Though human constructs largely based in psychology and math, financial markets have many commonalities with the natural world. One is that historic calamitous market events have often been preceded by a variety of different indicators that the prudent market participant should pay attention to when considering future investment potential. Also, like the natural world, no one piece of information on its own is likely to be the only variable of importance in any forecasting model.

In the earthquake example, the number of quakes isn’t the only piece of information that matters; the relative strength and proximity to a fault line are also thought to be important predictors of future seismic activity as well. In the last 365 days, 17,922 largely meaningless small earthquakes have occurred in California (as of August 19, 2019), but only the Ridgecrest quake was of significant size.2 Discerning relevant quake activity from insignificant events must be a real challenge for seismologists.
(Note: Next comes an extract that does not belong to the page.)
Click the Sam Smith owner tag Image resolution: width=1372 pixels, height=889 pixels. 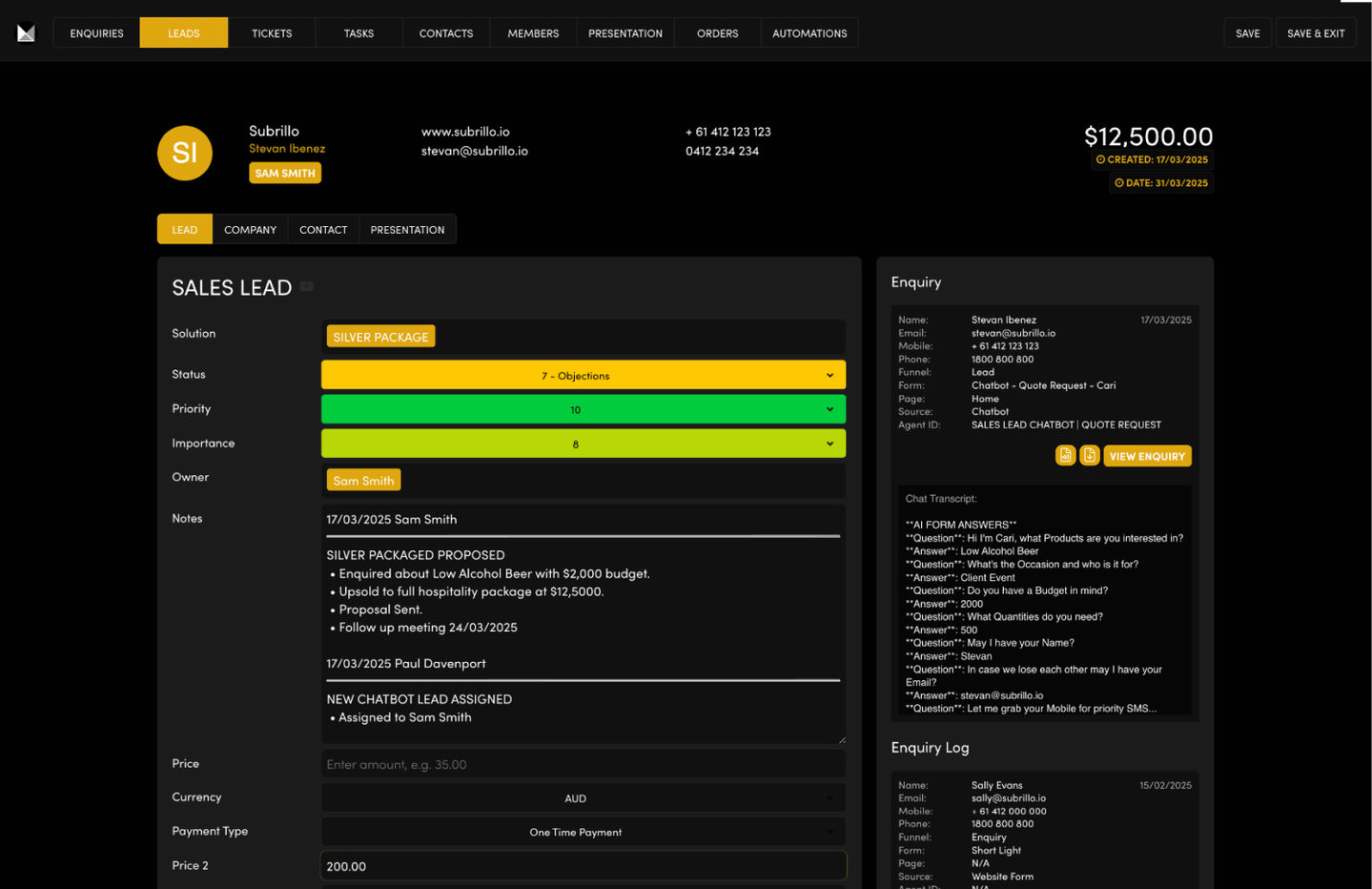(x=363, y=481)
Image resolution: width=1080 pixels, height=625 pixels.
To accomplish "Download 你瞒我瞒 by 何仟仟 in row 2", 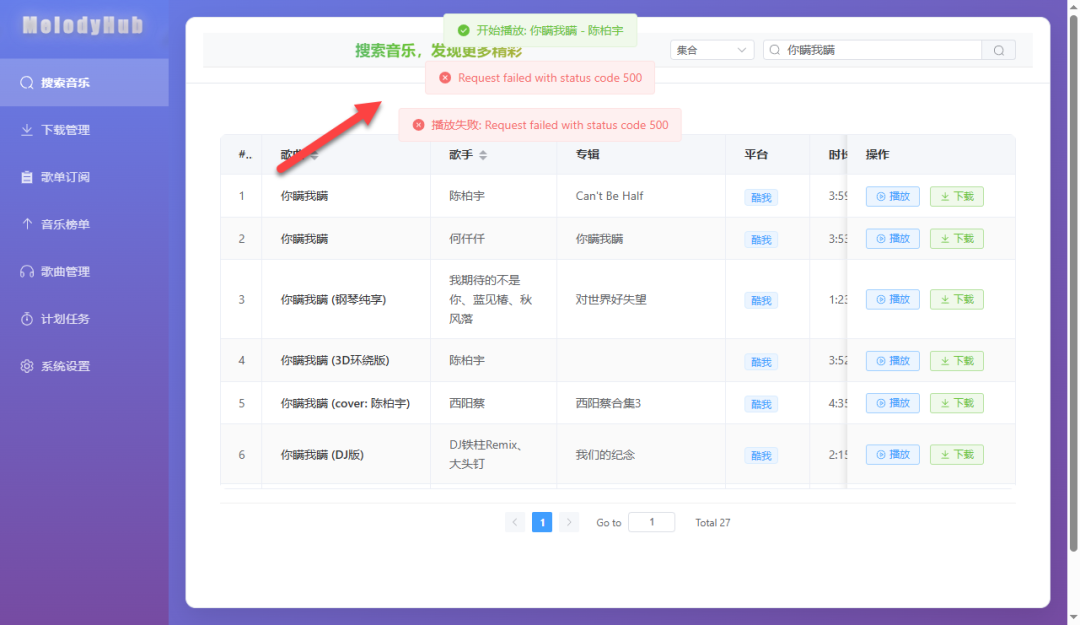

Like those responsible for the government’s early warning systems, being a successful investor takes a certain level of discipline and patience to sort meaningful information from the data noise.

As with natural disasters, it is important to take some precautionary steps, like stocking up on emergency supplies, to prepare for and avoid panicking when a crisis inevitably hits. Paying attention to various market data points can help provide early warning signs and enable some preparation for financial disasters, as well.

Early Warning Signs

At 121 months, the current U.S. business expansionary period is now the longest on record. Since 1854, the average expansionary period is 40 months long. Old expansion age is not necessarily a predictor of future recession, but it is definitely worth noting when a statistic is at some level of extremity. Looking globally, it can be seen that it is possible for expansions to last much longer. For instance, Australia is currently on its 27th year of economic expansion (over 324 months).3 Thus the current U.S. expansion’s age can be discounted as a real threat, while still remaining a point of interest since it has been an abnormally long time since a recession has occurred in the United States.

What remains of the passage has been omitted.